# TASKS TO CARRY OUT
A) Which devices make up the feedback loop in the magnetic-field stabilization passage, from the sensor to the coils? Count the feedback controller as its two parts, and give the maker and model number wherever the passage states them.
B) Can you resume the magnetic-field stabilization passage, starting after its final sentence?
** start of QUOTED TEXT **
The readout from the OPM sensor is used as an input signal for the feedback controller, which consists of PID modules (Proportion-Integration-Differentiation, Stanford Research Systems, SIM960) [45] and a VOC source (voltage-controlled current, Stanford Research Systems, LDC501). The PID module compares the measured result from the OPM with a reference and generates a signal, of which the amplitude is positively correlated to the difference between the measured result and the reference. Such a signal is used to control the output current of the VOC, which is connected to the inner layer of coils, and in turn, to compensate for the magnetic-field fluctuations. The basic procedures for actively stabilizing the magnetic field are summarized and illustrated as a block diagram shown in Figure 1d. The performance of the active magnetic-field stabilization is characterized by the noise rejection ratio, i.e., the ability to suppress the ambient magnetic-field noise. It is thus desirable to know how these factors shown in the block diagram affect this and how to improve the noise rejection ratio quantitatively.
** end of QUOTED TEXT **
** start of AVAILABLE DATA **
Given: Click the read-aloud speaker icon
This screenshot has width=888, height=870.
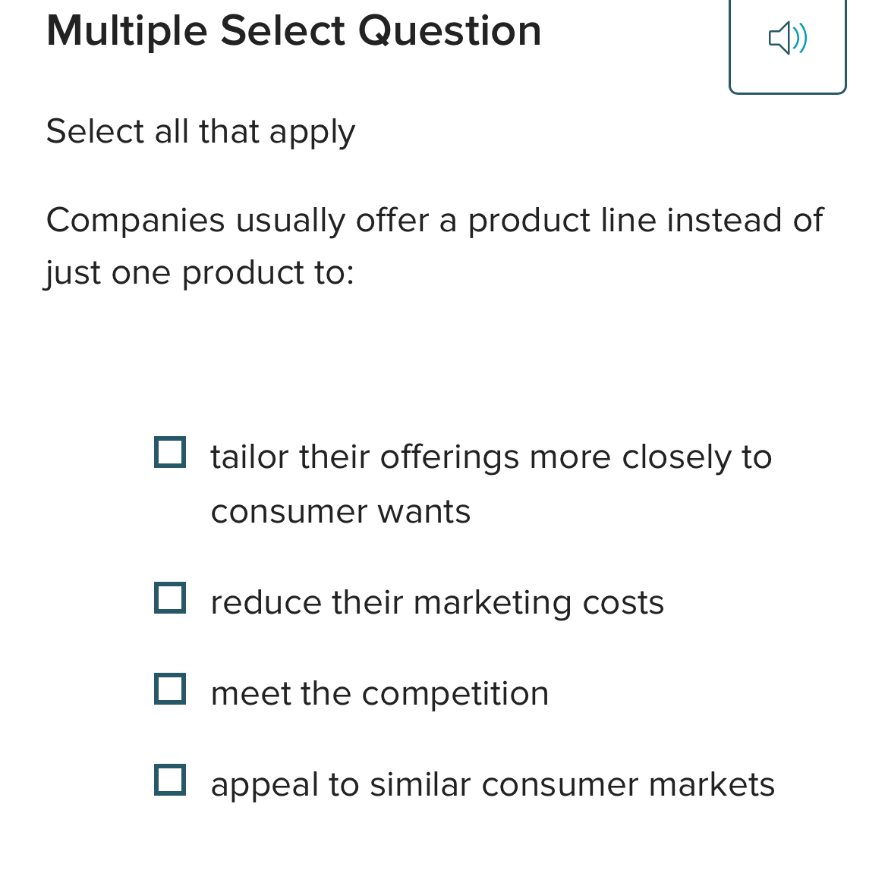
** end of AVAILABLE DATA **
# ANSWERS TO EACH TASK
A)
- OPM sensor
- PID modules (Stanford Research Systems, SIM960)
- VOC source, a voltage-controlled current source (Stanford Research Systems, LDC501)
- Inner layer of coils

B)
We adopt the transfer function model in the control theory to calculate the noise rejection ratio of the active magnetic-field stabilization system [46,47]. The transfer function theoretically models a linear-time-invariant (LTI) system’s output for each possible input [48] and provides a direct way to quantitatively analyze the system’s characteristics, such as the stability and the frequency response. The active magnetic-field stabilization is a typical LTI system. The transfer function is normally calculated in the Laplace domain. For example, for continuous-time input signal $x\left(t\right)$ and output signal $y\left(t\right)$, the Laplace transform of the input and output is $X\left(s\right)=\mathcal{L}\left\{x\right(t\left)\right\}$ and $Y\left(s\right)=\mathcal{L}\left\{y\right(t\left)\right\}$, respectively, where s is a complex parameter $s=\sigma +\mathrm{i}\omega$, $\sigma$ is a real number, i is the imaginary unit, $\omega$ is the angular frequency, and $\mathcal{L}\left\{f\right(t\left)\right\}$ is the Laplace transform for signal $f\left(t\right)$. The transfer function is then calculated as $H\left(s\right)=Y\left(s\right)/X\left(s\right)$.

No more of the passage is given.